_Stored data entries_
========

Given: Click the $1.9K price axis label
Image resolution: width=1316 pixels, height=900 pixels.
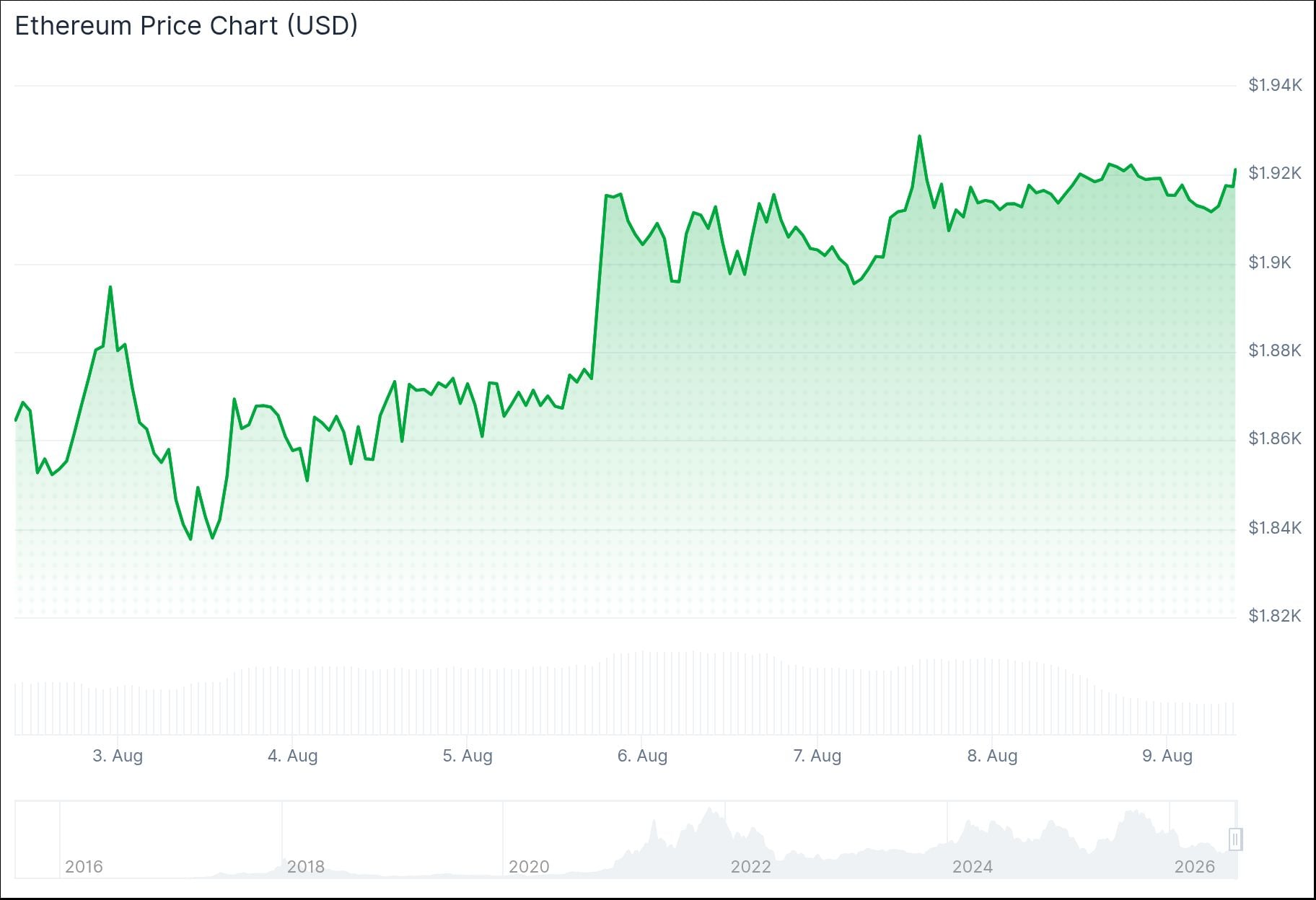Looking at the screenshot, I should [1270, 262].
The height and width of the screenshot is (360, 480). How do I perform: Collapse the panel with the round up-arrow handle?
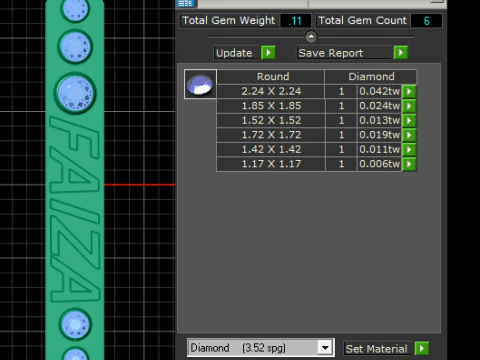pos(311,37)
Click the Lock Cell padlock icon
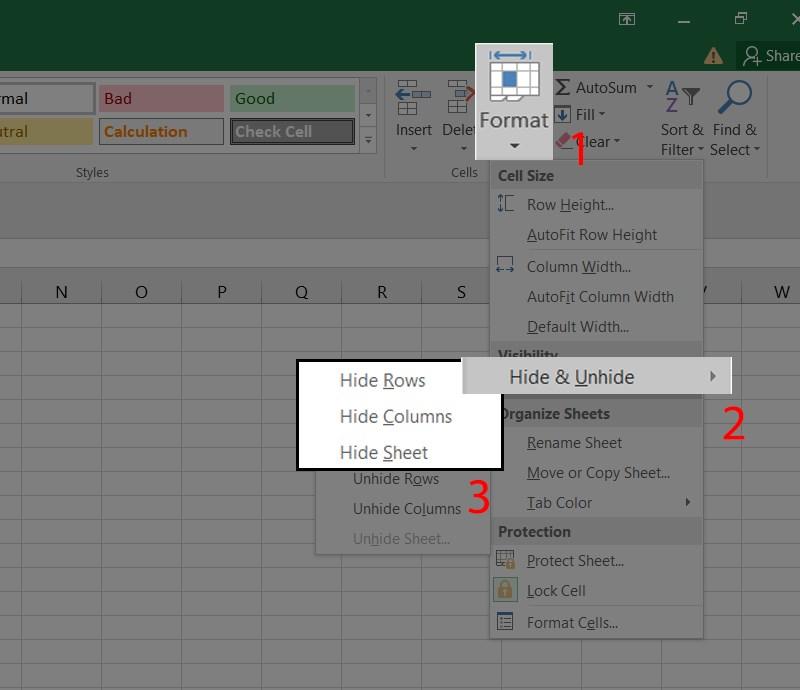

========

_GOAL OF THE EXERCISE_
Your answer should hold only the lines from the line with "Image resolution: width=1316" through the closing line of the records, restated exactly and free of pictures.

_EXERCISE RESPONSE_
Image resolution: width=1316 pixels, height=900 pixels.
Looking at the screenshot, I should [1270, 262].
The height and width of the screenshot is (360, 480). How do I perform: Collapse the panel with the round up-arrow handle?
pos(311,37)
Click the Lock Cell padlock icon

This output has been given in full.